Monday, November 15, 2021
SCOTUS Cert Grant on Arbitration: Morgan v. Sundance
Today the Supreme Court granted certiorari in Morgan v. Sundance, Inc., which presents the following question:
Waiver is the intentional relinquishment of a known right and, in the context of contracts, occurs when one party to a contract either explicitly repudiates its rights under the contract or acts in a manner inconsistent with an intention of exercising them. In the opinion below, the Eighth Circuit joined eight other federal courts of appeals and most state supreme courts in grafting an additional requirement onto the waiver analysis when the contract at issue happens to involve arbitration-requiring the party asserting waiver to show that the waiving party's inconsistent acts caused prejudice.
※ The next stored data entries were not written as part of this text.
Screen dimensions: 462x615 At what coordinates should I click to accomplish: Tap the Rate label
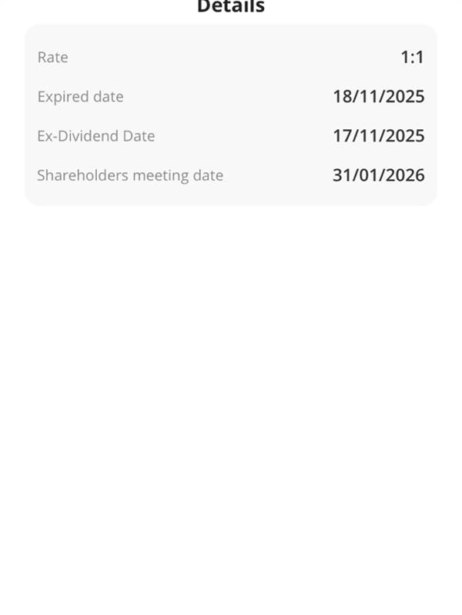[52, 57]
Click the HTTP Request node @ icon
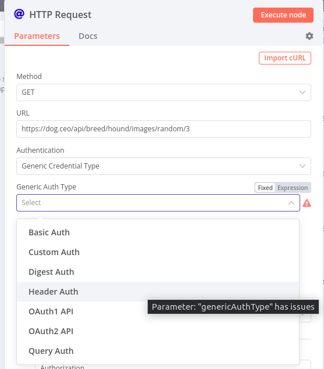324x369 pixels. pyautogui.click(x=19, y=14)
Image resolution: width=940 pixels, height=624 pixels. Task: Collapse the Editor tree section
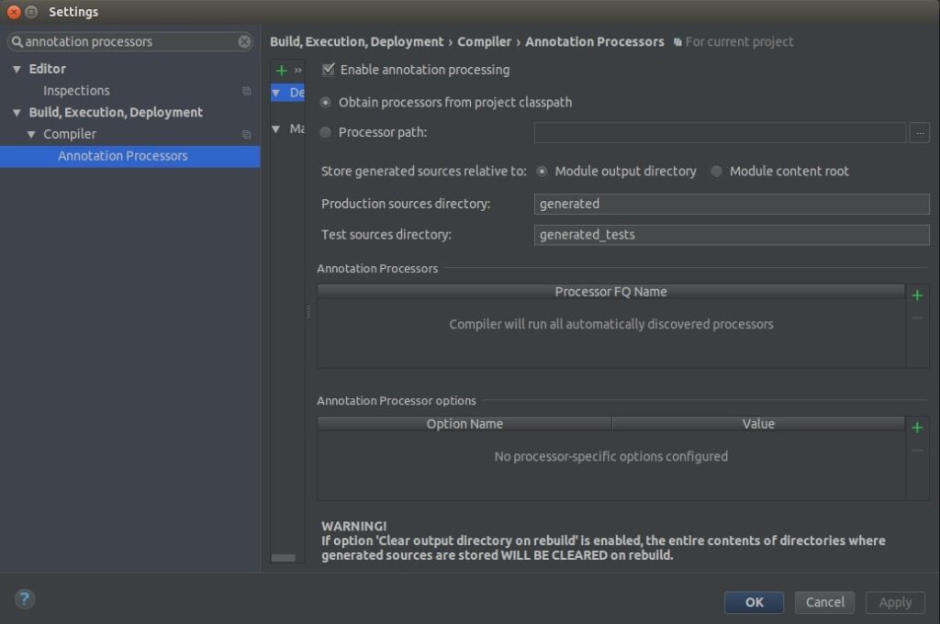[15, 68]
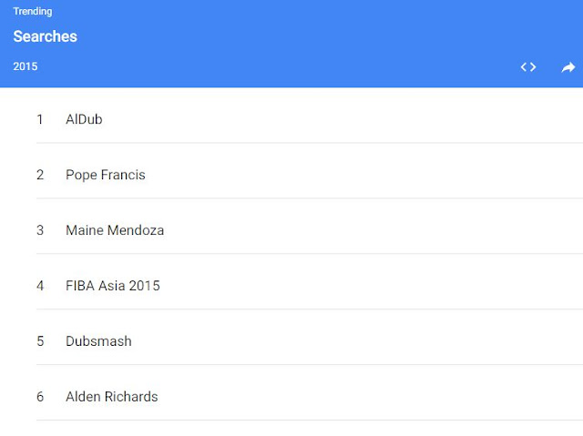Select the 2015 year label
Viewport: 583px width, 436px height.
coord(26,66)
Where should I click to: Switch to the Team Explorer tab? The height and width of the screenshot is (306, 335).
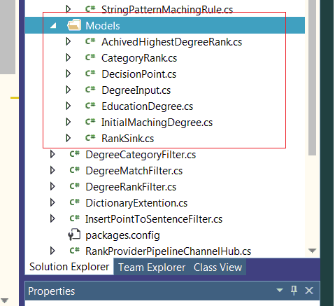tap(152, 267)
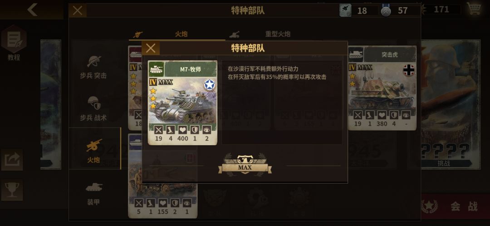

Three other federal courts of appeal, and the supreme courts of at least four states, do not include prejudice as an essential element of proving waiver of the right to arbitrate.
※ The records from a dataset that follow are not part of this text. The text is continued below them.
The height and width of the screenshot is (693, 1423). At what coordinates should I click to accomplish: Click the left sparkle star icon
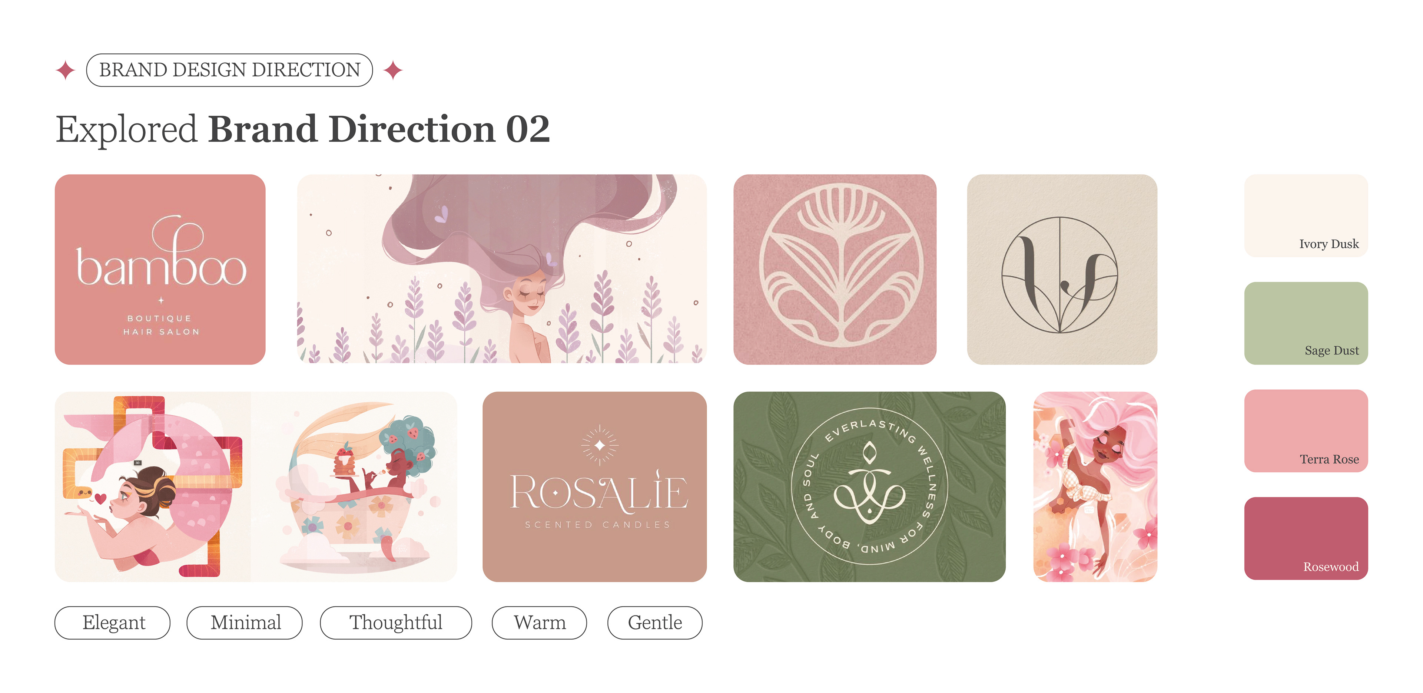pos(66,70)
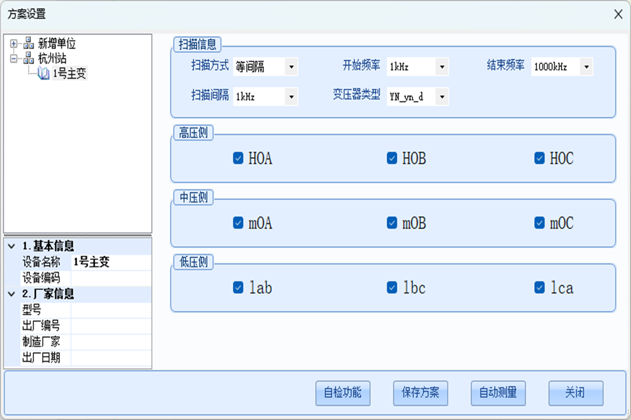This screenshot has width=631, height=420.
Task: Uncheck the HOC checkbox
Action: (x=539, y=158)
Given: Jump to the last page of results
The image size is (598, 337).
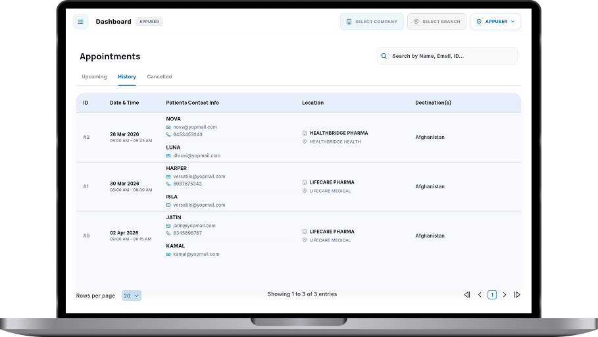Looking at the screenshot, I should pyautogui.click(x=517, y=295).
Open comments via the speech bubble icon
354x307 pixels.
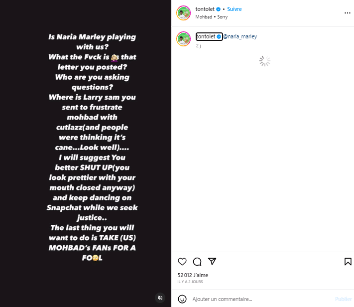pos(197,262)

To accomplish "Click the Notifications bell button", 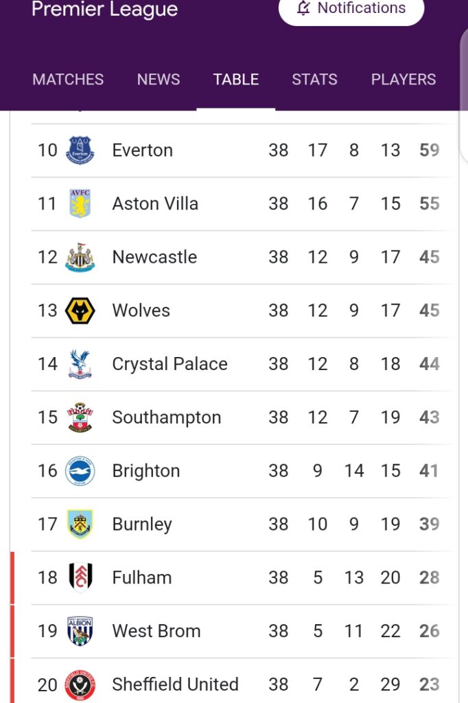I will [351, 9].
The question presented is: Does the arbitration-specific requirement that the proponent of a contractual waiver defense prove prejudice violate this Court's instruction that lower courts must "place arbitration agreements on an equal footing with other contracts?" AT&T Mobility LLC v. Concepcion, 563 U.S. 333, 339 (2011).
You can find the cert-stage briefing—and follow the merits briefs as they come in—at SCOTUSblog and at the Supreme Court website.